In order to represent this, we can use the following:
data Doc =
Text String Int
| Nest Int String [Doc] String Int
deriving (Eq, Show)
We can easily find the length a Doc
will have, if folded, using this:
getDocFoldedLength :: Doc -> Int
getDocFoldedLength (Text s) = length s
getDocFoldedLength (Nest _ _ _ _ l) = l
To create a Nest
, we use the following:
nest :: Int -> String -> [Doc] -> String -> Doc
nest indent open chs close =
Nest indent open chs close (length open + length chs - 1 + sum (map getDocFoldedLength chs) + length close)

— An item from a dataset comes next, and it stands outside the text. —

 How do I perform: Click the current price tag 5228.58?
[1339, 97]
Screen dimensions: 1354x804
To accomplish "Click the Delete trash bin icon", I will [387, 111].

Note that the folded-version length is calculated once, and then "cached".
Getting the folded-version length of a Doc
in O(1) is easy:
getDocFoldedLength :: Doc -> Int
getDocFoldedLength (Text s) = length s
getDocFoldedLength (Nest _ _ _ _ l) = l
If we will decide to actually fold a Doc
, we will also need the folded version of its content:
getDocFoldedString :: Doc -> String
getDocFoldedString (Nest _ open cs close _) = open ++ intercalate " " (map getDocFoldedString cs) ++ close
getDocFoldedString (Text s) = s
Constructing a Doc
from a tree can be done like this:
showTree :: Tree -> Doc
showTree (Tree s ts) = if null chs then Text s else nest (1 + length s) (s ++ "[") chs "]" where
chs = intercalateDocs "," $ map showTree ts
where intercalateDocs
is a utility function, intercalating commas between non-Nest
Docs
:
intercalateDocs :: String -> [Doc] -> [Doc]
intercalateDocs _ l | length l < 2 = l
intercalateDocs delim (hd:tl) = case hd of
(Text s) -> (Text (s ++ delim)):intercalateDocs delim tl
otherwise -> hd:intercalateDocs delim tl
E.g., for tree
above showTree tree
gives
Nest 2 "a[" [Nest 2 "b[" [Text "c"] "]" 4,Nest 2 "d[" [Text "e,",Text "f,",Text "g,",Text "h"] "]" 13,Text "i"] "]" 23
Now for the heart of the matter, a pretty
function, deciding which nested elements to fold. Since each getDocElement
gives us the length of the folded-version of a Doc
, we can efficiently decide whether to fold or not:
pretty :: Int -> Doc -> String
pretty w doc = pretty' 0 w doc where
pretty' i _ (Text s) = replicate i ' ' ++ s
pretty' i w (Nest j open cs close l) | i + j + l <= w =
replicate i ' ' ++ open ++ intercalate " " (map getDocFoldedString cs) ++ close
pretty' i w (Nest j open cs close l) =
replicate i ' ' ++ open ++ "\n" ++ intercalate "\n" (map (pretty' (i + j) w) cs) ++ "\n" ++ replicate i ' ' ++ close
The function pretty' i w doc
transforms doc
into a pretty form, assuming the current indentation is i
, and the width is w
. Specifically,
it transforms any Text
to its string
it folds any Nest
if it fits; if not, it calls itself recursively on the children.
(See full version here.)
Differences From The Paper And Chapter
The papers use solutions that are more elegant and Haskell-Specific. The Doc
's algebraic data type includes also a "horizontal concatenation", that generates a sequence of documents depending on whether it (and the descendants) will be folded or not. A careful search doesn't generate all possible documents (whose number is exponential), but rather discards generating large numbers of layouts that cannot possibly be part of the optimal solution. The solution here achieves the same complexity by caching the folded length within each node, which is simpler.
The chapter uses a slightly different API for compatibility with existing Haskell Pretty-Printing libraries. It organizes the code into modules. It also deals with practical JSON-specific problems such as escaping (which is unrelated to pretty printing).